→ **Exercise objective**
Copy all of the data below exactly as it is given.

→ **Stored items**
┌──
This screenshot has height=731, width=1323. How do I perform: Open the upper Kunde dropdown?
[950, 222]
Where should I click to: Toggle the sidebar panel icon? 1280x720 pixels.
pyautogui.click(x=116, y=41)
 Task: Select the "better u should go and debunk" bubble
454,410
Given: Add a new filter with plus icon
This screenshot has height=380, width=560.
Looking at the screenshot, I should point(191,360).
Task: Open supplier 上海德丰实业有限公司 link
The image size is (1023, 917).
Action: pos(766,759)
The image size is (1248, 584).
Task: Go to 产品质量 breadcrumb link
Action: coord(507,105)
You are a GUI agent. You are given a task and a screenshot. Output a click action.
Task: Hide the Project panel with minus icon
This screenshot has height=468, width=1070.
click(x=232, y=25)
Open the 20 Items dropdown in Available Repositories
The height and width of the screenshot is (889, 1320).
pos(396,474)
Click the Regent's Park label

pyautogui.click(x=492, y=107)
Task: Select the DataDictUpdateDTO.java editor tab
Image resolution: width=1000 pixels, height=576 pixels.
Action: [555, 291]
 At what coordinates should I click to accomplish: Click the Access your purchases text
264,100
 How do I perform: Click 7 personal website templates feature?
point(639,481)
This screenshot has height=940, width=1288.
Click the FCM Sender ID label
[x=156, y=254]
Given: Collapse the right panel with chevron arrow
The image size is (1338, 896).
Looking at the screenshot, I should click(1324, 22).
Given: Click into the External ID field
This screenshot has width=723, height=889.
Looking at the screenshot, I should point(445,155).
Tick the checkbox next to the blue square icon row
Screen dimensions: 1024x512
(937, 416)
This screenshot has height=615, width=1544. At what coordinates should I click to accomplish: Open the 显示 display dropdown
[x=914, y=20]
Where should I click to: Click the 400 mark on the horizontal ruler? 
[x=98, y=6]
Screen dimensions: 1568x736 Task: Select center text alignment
└──
→ **Worked solution**
This screenshot has height=731, width=1323. How do I perform: Open the upper Kunde dropdown?
[950, 222]
Where should I click to: Toggle the sidebar panel icon? 1280x720 pixels.
pyautogui.click(x=116, y=41)
 Task: Select the "better u should go and debunk" bubble
454,410
Given: Add a new filter with plus icon
This screenshot has height=380, width=560.
Looking at the screenshot, I should point(191,360).
Task: Open supplier 上海德丰实业有限公司 link
The image size is (1023, 917).
Action: pos(766,759)
The image size is (1248, 584).
Task: Go to 产品质量 breadcrumb link
Action: coord(507,105)
You are a GUI agent. You are given a task and a screenshot. Output a click action.
Task: Hide the Project panel with minus icon
This screenshot has height=468, width=1070.
click(x=232, y=25)
Open the 20 Items dropdown in Available Repositories
The height and width of the screenshot is (889, 1320).
pos(396,474)
Click the Regent's Park label

pyautogui.click(x=492, y=107)
Task: Select the DataDictUpdateDTO.java editor tab
Image resolution: width=1000 pixels, height=576 pixels.
Action: [555, 291]
 At what coordinates should I click to accomplish: Click the Access your purchases text
264,100
 How do I perform: Click 7 personal website templates feature?
point(639,481)
This screenshot has height=940, width=1288.
Click the FCM Sender ID label
[x=156, y=254]
Given: Collapse the right panel with chevron arrow
The image size is (1338, 896).
Looking at the screenshot, I should click(1324, 22).
Given: Click into the External ID field
This screenshot has width=723, height=889.
Looking at the screenshot, I should point(445,155).
Tick the checkbox next to the blue square icon row
Screen dimensions: 1024x512
(937, 416)
This screenshot has height=615, width=1544. At what coordinates should I click to accomplish: Open the 显示 display dropdown
[x=914, y=20]
Where should I click to: Click the 400 mark on the horizontal ruler? 
[x=98, y=6]
Screen dimensions: 1568x736 Task: Select center text alignment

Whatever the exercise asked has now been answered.